If there is one thing that knows no discrimination, it is a bad habit. Bad habits have a way of creeping into everybody’s life. Like a weed in the garden, you pull it out and it just grows right back. Indeed there is more to a bad habit than what is on the surface. In order to successfully break a bad habit you need to pull back the layers and fully understand the enemy.
There is an incredible story of an Army Major based in Baghdad who wanted to put an end to the violent riots that took place in the plaza. One would think that he sent his troopers in all gung-ho with gunfire. But the Major simply had the food vendors removed and astonishingly, the riots ceased.
When asked how on earth he knew removing the food vendors would put an end to the riots, his response was, “understanding habits.” The way the riots unfolded, the people would gather, grow in size, the kebab sellers would then show up, tensions would inevitably build among the crowd and then rocks and bottles would be thrown. By removing one simple aspect- no food meant the crowd went home to eat- he would break the cycle and end the riots.
The cycle of a bad habit can be broken down into three stages. One of the leading experts in the study of habit formation, Charles Duhigg, author of The Power of Habit, puts the three stages into these terms:
1. The Cue.
This is the trigger that initiates the habit; that makes the behavior automatically unfold. It could be a repeated event, a location, a time of day, an emotional response, or meeting other people. It is the spark that leads to the routine.
2. The Routine.
The routine is the actual behavior. Duhigg gives a great personal example- at about 3:30pm every single day he would get a craving for a cookie. He would go up to the fourteenth floor to the caferia, buy a cookie and then eat and talk to co-workers. That process was the routine.
3. The Reward.
The reward is the outcome for which your cravings or your behaviors are seeking to fulfill. The ‘reward’ for a chronic drinker is to get drunk, eating the donut for the sugar hit, skipping the meal to lose a few pounds.
Now that we have deconstructed the habit, here are 3 steps how to break it.
1. Reverse Engineer.
Start at the end and work backward- dissect the nature of your reward. This takes digging deep and being honest. Is having a cigarette really about getting nicotine, or is it really about distracting you or relieving you from boredom. For Duhigg, he discovered the real reason for getting the cookie was not that he loved sugar, but simply that he enjoyed chatting to his coworkers. He found that he was able to do that without having to buy a cookie!

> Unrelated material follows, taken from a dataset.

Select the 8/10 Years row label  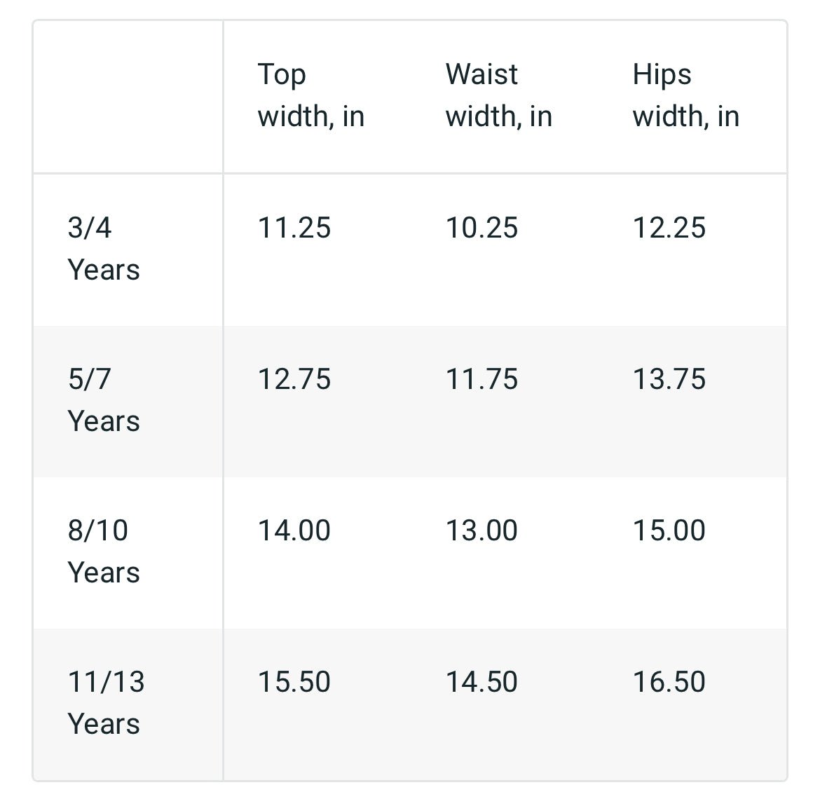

There may be a multitude of possible reasons why you are stuck in that bad habit. This step focuses on figuring out what your triggers are. If you run into a person at a specific time and they trigger off negative emotions in you, once you identify that you will be able to steer around that particular trigger. If that ice-cream truck passes by your house at a certain time of day, you will know when to make yourself busy.
3. Replace Or Redeem.
The reward you are seeking may not be necessarily bad- there is nothing wrong with having a snack before you go to bed. The key here is to redeem or replace your routine. Rather than snacking on those Reeces Pieces, instead have some dark chocolate. If you chew on your nails when you are nervous, carry some chewing gum with you. If you are chronically late for work because you make your coffee in the morning, get prepared the night before.
Whatever the bad habit is that you are struggling with, deconstruct it. Look at the three stages- tackle and overcome the habit in pieces. In no time you will be celebrating that you are no longer a slave to your bad habit!